Source: Adolf Hitler, “Address to the Industry Club,” January 27, 1932, in Anton Kaes et al., eds., The Weimar Republic Sourcebook (Berkeley: University of California Press, 1994), 141.
3. A Professor against Hitler
Victor Klemperer was a professor of literature and a Protestant, though his father had been a Jewish rabbi. Once Hitler came to power, Klemperer, a veteran of World War I who was married to an “Aryan” woman, found himself unable to publish his writings and dismissed from his teaching position. During the Third Reich, he kept a journal tracking not only his own mounting difficulties but also the emigration, dismissals, poverty, and suicides of his family and friends. He had clear opinions about Hitler, whom he listened to on the radio, and firm beliefs about the Nazis and Communists.

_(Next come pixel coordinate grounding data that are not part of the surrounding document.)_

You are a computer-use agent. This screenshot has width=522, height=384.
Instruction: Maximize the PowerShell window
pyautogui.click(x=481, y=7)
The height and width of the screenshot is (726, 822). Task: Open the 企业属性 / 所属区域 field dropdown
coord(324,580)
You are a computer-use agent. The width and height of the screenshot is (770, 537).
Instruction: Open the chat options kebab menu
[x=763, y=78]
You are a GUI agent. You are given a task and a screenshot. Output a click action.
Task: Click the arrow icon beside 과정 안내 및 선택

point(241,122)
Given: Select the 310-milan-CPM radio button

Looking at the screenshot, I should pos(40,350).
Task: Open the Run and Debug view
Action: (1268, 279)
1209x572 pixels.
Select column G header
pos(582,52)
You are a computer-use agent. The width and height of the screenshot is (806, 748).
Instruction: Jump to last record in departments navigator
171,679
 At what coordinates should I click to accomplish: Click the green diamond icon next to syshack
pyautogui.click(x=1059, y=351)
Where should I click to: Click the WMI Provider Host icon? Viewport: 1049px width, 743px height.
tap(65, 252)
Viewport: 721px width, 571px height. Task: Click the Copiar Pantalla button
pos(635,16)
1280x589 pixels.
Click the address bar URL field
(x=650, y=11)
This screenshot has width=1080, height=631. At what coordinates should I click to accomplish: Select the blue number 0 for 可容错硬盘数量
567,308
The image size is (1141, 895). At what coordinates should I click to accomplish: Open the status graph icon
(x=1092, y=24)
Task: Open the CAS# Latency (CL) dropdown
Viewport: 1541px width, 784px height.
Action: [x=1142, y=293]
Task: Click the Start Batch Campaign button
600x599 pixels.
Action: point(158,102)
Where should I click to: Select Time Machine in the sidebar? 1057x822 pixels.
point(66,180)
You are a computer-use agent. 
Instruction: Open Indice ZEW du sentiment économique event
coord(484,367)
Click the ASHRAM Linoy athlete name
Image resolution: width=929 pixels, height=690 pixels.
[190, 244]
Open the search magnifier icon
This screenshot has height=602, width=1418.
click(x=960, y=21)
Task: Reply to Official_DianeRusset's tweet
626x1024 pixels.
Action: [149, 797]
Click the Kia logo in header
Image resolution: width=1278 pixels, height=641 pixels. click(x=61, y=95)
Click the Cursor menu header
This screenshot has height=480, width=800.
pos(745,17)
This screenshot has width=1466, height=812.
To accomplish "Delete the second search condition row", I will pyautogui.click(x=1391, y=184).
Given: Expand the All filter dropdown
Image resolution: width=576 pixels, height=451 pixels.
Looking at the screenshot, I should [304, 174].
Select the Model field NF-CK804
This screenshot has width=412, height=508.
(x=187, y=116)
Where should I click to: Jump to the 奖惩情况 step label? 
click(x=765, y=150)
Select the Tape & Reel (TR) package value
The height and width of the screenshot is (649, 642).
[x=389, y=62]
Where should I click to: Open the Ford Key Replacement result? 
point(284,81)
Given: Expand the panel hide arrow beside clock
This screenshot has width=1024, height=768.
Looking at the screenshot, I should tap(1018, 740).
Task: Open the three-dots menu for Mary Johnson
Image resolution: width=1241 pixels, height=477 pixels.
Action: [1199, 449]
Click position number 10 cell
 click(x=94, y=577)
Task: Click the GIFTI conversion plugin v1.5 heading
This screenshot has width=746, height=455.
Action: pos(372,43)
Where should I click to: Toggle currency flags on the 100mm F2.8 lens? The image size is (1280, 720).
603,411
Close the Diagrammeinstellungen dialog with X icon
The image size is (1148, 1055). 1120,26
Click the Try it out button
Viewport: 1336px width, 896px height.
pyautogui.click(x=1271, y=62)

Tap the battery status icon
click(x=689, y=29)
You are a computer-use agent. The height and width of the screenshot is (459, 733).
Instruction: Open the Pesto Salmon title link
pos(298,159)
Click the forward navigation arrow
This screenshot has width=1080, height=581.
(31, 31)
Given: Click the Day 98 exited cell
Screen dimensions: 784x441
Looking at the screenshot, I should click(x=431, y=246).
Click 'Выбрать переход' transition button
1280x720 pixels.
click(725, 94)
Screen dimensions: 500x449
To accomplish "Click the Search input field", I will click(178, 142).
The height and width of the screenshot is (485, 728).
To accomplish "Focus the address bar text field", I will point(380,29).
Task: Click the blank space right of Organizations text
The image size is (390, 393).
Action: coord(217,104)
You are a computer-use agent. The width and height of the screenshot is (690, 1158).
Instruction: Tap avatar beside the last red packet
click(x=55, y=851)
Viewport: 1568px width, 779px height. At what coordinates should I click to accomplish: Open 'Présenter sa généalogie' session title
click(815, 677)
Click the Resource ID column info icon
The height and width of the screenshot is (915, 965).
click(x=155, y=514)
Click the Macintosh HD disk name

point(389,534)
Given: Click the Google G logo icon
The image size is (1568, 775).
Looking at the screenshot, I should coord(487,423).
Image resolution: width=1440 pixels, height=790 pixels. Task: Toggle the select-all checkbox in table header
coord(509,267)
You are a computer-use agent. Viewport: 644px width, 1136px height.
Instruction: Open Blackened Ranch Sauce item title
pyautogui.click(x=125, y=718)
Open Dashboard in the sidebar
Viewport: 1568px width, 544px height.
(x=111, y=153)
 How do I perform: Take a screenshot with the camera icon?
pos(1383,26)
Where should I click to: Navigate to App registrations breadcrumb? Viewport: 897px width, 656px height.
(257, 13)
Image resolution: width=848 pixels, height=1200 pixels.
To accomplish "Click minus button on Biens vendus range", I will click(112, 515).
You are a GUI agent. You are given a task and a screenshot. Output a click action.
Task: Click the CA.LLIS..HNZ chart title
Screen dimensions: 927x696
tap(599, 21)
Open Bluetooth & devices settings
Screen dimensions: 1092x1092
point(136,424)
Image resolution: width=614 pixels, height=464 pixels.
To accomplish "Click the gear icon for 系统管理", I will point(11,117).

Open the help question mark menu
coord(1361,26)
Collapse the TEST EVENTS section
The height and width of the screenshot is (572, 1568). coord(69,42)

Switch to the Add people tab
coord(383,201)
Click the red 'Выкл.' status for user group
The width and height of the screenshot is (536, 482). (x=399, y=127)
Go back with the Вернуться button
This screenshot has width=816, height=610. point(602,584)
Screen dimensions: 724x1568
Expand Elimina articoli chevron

November 11, 1933 . . . more than forty minutes of Hitler. A mostly hoarse, strained, agitated voice, long passages in the whining tone of the sectarian preachers. . . . “Jews!” want to set nations of millions at one another’s throat. I want only peace, I have risen from the common people. I want nothing for myself. . . . etc. in no proper order, impassioned; every sentence mendacious, but I almost believe unconsciously mendacious. The man is a blinkered fanatic.
November 14, 1933 . . . All Germany prefers Hitler to the Communists. And I see no difference between either of the two movements; both are materialistic and lead to slavery.
Source: Victor Klemperer, I Will Bear Witness: A Diary of the Nazi Years, 1933–1941, trans. Martin Chalmers (New York: Random House, 1998), 41–42.
4. Praise for Nazis
A year after Hitler came to power, Paula Müller-Otfried, a former deputy to the Reichstag who had opposed both communism and liberalism, sent out this New Year’s card.
When I wrote a year ago and saw only a glimmer of hope, I could not possibly have believed . . . my plea would be so richly fulfilled. . . . The vast majority of the Volk joyfully summoned the national regime, with its drive to purify public life, to combat unemployment, hunger, and need. . . . We prayed and the answer arrived. May God grant our rulers wisdom. May the “steel-hardened man” for whom we cried out a year ago . . . retain his power.
Source: Quoted in Claudia Koonz, Mothers in the Fatherland: Women, the Family, and Nazi Politics (New York: St. Martin’s, 1987), 234.
5. Hitler in Prayers
Children in Germany recited the following bedtime prayer, addressed not to God but to Hitler. It expressed a clear view of who Hitler was and what he meant to Germany.
Führer, my Führer, sent to me from God, protect and maintain me throughout my life. Thou who has saved Germany from Deepest need, I thank thee today for my daily bread. Remain at my side and never leave me, Führer, my Führer. My Faith. My light. Heil, mein Führer!